▶ **Source passage**
Package inputs & multiple functions

In the previous chapter, you created your first package, and learned how to build and run a function that take no inputs.

However, this makes for very boring workflows. Thus, in this chapter, we will extend upon this by creating a container with multiple functions, and where we can pass inputs to those functions. Concretely, we will describe how to implement a base64 package, which will contain a function to encode a string and decode a string to and from Base64, respectively.

The code used in this tutorial can be found in examples/doc/base64 of the repository.

1. Writing code

To implement the package, we will write a simple Python script that contains the two functions.

First, create the directory for this package. We will call it base64. Then, create a Python file code.py with the skeletons for the two functions:


#!/usr/bin/env python3


# Imports
# TODO


# The functions
def encode(s: str) -> str:
    """
        Encodes a given string as Base64, and returns the result as a string
        again.
    """

    # TODO


def decode(b: str) -> str:
    """
        Decodes the given Base64 string back to plain text.
    """

    # TODO


# The entrypoint of the script
if __name__ == "__main__":
    # TODO

(Don't forget the shebang at the top of the file!)

You may notice the strs in the function headers. If you're unfamiliar with it, this annotes the types of the arguments. If you're interested, you can read more about it here.

The functions themselves are pretty straightforward to implement if we employ the help of the base64 module, which is part of the Python standard library. Thus, import it first:


# Imports
import base64

...

The implementation of encode():


...

def encode(s: str) -> str:
    """
        Encodes a given string as Base64, and returns the result as a string
        again.
    """

    # First, get the raw bytes of the string (to have correct padding and such)
    b = s.encode("utf-8")

    # We simply encode using the b64encode function
    b = base64.b64encode(s)

    # We return the value, but not after interpreting the raw bytes returned by the function as a string
    return b.decode("utf-8")

...

The implementation of decode() is very similar:


...

def decode(b: str) -> str:
    """
        Decodes the given Base64 string back to plain text.
    """

    # Remove any newlines that may be present from line splitting first, as these are not part of the Base64 character set
    b = b.replace("\n", "")

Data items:
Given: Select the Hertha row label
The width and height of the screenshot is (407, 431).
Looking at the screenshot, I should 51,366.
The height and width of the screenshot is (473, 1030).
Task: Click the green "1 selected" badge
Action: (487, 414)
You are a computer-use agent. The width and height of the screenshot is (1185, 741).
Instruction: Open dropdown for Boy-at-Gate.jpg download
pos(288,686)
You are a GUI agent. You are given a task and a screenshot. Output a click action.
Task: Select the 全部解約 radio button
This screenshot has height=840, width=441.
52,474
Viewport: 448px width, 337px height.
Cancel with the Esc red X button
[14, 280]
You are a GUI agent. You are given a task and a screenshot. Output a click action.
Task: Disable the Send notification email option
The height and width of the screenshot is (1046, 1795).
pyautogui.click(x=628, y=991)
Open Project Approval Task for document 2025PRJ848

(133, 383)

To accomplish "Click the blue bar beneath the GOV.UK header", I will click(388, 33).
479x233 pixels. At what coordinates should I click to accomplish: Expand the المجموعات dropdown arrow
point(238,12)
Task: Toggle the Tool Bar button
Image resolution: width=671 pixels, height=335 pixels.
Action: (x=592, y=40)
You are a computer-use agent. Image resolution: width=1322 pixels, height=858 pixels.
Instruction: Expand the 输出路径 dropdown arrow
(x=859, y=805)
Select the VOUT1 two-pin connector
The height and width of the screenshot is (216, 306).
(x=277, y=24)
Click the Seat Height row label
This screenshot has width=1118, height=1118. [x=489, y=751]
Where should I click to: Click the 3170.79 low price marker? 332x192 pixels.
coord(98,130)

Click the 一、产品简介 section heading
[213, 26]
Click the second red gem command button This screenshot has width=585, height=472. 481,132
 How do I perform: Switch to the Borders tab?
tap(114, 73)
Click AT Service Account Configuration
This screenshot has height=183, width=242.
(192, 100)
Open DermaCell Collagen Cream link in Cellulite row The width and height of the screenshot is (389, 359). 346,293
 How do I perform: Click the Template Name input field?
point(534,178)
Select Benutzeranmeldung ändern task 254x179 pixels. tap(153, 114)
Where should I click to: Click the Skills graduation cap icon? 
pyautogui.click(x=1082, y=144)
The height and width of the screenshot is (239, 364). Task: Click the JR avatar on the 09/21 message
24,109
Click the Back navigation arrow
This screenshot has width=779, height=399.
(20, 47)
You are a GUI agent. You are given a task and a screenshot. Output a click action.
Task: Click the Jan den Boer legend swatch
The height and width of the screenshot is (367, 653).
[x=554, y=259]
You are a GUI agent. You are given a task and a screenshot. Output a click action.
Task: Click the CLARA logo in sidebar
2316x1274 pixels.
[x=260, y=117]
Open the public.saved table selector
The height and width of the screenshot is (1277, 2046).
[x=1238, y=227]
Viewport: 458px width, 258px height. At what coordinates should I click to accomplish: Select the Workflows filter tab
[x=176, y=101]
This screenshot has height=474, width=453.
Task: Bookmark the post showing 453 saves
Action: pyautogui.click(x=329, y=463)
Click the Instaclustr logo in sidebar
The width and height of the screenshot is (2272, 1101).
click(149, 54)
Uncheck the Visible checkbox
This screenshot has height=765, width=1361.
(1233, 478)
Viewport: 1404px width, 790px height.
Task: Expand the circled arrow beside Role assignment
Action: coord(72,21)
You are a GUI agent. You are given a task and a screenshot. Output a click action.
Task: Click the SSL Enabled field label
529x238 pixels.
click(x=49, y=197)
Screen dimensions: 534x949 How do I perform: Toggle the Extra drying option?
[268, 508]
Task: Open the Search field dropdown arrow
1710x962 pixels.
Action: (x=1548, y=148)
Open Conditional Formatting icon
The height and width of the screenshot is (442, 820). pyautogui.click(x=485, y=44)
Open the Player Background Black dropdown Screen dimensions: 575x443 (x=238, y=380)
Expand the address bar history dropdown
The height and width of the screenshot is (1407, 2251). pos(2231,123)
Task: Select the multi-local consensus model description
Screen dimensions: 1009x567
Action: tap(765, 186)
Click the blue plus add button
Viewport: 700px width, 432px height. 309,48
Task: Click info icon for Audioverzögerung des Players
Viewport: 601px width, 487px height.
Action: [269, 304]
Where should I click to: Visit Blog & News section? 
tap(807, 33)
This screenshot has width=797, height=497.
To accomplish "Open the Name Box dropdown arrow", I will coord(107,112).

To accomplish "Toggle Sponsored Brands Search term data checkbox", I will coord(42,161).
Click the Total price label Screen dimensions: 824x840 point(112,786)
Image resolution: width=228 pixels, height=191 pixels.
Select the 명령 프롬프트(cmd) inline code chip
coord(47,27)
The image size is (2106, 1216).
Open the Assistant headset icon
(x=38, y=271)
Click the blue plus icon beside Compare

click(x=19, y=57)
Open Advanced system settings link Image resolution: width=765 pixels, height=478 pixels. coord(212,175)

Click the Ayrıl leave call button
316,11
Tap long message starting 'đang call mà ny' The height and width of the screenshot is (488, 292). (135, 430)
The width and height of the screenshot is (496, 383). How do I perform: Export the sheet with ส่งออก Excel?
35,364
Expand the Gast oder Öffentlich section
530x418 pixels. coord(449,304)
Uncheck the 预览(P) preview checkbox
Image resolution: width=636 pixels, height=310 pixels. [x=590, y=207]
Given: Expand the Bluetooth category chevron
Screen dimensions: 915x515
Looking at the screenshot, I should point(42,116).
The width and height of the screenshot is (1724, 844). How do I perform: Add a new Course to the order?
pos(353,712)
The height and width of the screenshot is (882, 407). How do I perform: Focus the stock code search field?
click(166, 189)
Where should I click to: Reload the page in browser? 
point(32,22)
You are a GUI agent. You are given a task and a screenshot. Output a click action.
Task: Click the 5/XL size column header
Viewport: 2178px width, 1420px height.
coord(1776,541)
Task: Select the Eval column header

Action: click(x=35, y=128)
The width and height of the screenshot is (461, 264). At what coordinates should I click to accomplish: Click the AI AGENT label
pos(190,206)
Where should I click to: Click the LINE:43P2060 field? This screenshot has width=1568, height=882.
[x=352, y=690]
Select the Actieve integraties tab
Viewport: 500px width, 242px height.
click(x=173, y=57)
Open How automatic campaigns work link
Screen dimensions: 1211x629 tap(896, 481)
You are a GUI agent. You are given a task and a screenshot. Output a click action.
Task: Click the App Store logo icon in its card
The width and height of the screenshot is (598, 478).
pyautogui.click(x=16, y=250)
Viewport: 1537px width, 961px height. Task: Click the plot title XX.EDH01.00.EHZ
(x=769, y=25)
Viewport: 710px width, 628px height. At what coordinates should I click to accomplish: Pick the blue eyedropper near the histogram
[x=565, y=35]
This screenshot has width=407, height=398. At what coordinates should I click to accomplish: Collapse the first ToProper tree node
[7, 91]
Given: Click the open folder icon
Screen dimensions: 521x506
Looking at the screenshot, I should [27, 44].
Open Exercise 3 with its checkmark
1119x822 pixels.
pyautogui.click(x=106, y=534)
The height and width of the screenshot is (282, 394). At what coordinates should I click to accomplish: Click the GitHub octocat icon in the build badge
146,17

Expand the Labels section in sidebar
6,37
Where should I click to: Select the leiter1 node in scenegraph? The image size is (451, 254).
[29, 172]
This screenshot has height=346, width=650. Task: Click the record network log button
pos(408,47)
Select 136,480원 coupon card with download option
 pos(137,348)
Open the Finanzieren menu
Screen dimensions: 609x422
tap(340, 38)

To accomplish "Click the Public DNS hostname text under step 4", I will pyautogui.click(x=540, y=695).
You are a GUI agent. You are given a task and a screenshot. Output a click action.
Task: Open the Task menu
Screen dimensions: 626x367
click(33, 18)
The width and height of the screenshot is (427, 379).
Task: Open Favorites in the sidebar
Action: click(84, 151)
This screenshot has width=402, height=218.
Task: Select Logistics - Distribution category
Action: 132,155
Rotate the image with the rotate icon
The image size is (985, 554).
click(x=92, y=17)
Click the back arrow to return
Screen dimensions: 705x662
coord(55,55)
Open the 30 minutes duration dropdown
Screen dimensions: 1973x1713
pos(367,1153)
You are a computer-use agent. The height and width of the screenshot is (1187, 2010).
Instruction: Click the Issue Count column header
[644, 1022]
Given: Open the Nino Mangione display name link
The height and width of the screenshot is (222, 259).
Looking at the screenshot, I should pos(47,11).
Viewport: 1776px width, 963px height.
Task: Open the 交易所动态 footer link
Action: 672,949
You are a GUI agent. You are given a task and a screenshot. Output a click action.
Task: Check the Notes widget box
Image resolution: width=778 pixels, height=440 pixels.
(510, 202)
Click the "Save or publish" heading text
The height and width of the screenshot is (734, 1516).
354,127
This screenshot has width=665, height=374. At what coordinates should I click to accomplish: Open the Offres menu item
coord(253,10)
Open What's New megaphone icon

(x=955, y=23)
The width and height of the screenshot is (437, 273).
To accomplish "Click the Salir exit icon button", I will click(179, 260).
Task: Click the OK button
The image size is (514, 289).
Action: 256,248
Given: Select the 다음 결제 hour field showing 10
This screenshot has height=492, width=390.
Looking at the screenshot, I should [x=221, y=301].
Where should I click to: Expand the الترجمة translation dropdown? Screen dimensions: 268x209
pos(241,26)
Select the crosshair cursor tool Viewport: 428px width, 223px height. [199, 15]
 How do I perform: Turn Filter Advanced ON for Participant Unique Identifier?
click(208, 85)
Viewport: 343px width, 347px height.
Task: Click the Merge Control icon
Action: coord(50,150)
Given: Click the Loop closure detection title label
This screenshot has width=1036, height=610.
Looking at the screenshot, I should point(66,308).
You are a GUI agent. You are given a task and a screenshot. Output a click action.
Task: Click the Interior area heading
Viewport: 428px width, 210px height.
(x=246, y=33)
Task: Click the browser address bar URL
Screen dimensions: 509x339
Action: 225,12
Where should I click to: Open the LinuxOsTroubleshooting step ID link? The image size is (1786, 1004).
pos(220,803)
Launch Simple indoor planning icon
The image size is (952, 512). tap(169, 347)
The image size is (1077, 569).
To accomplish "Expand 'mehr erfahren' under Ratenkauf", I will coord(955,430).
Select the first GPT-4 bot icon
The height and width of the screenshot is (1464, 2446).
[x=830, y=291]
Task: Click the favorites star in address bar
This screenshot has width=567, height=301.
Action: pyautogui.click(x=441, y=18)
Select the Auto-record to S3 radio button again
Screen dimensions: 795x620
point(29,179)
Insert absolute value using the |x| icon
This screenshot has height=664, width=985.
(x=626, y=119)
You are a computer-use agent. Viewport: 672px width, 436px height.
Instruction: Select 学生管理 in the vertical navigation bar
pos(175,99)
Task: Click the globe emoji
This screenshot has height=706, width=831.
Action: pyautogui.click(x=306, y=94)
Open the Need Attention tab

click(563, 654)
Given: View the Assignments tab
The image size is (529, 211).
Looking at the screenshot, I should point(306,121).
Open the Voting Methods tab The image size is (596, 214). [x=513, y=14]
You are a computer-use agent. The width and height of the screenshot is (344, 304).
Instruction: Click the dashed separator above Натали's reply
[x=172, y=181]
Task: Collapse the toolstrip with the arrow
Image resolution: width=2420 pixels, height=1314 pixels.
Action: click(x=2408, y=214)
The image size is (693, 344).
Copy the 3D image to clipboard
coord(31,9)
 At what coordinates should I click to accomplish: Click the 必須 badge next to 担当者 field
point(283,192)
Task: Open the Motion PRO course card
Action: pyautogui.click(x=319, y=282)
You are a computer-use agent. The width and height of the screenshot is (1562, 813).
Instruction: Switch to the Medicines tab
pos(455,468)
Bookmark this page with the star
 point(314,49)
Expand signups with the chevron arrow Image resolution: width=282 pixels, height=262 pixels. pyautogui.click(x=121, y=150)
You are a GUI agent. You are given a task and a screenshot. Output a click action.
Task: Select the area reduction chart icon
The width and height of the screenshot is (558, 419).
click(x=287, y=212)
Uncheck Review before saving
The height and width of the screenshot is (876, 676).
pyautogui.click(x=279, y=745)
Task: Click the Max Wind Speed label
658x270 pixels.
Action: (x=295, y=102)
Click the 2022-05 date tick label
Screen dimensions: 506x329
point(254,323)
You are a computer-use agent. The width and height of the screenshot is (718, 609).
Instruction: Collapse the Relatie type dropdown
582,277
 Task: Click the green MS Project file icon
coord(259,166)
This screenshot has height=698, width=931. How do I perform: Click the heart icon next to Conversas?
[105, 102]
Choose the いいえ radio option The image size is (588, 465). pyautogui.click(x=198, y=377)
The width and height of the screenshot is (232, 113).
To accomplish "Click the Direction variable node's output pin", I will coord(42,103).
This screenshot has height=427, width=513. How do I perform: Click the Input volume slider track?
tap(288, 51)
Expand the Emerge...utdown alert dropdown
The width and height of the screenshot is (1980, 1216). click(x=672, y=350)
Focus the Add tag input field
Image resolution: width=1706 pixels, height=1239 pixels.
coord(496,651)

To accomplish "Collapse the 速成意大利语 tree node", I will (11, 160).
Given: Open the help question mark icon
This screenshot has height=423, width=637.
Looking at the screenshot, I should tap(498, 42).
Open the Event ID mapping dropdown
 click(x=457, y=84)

▶ **What you have to do**
Copy the passage of the Base64 tutorial above word for word, from "Package inputs &" through "take no inputs.", inclusive.

▶ **Output of the task**
Package inputs & multiple functions

In the previous chapter, you created your first package, and learned how to build and run a function that take no inputs.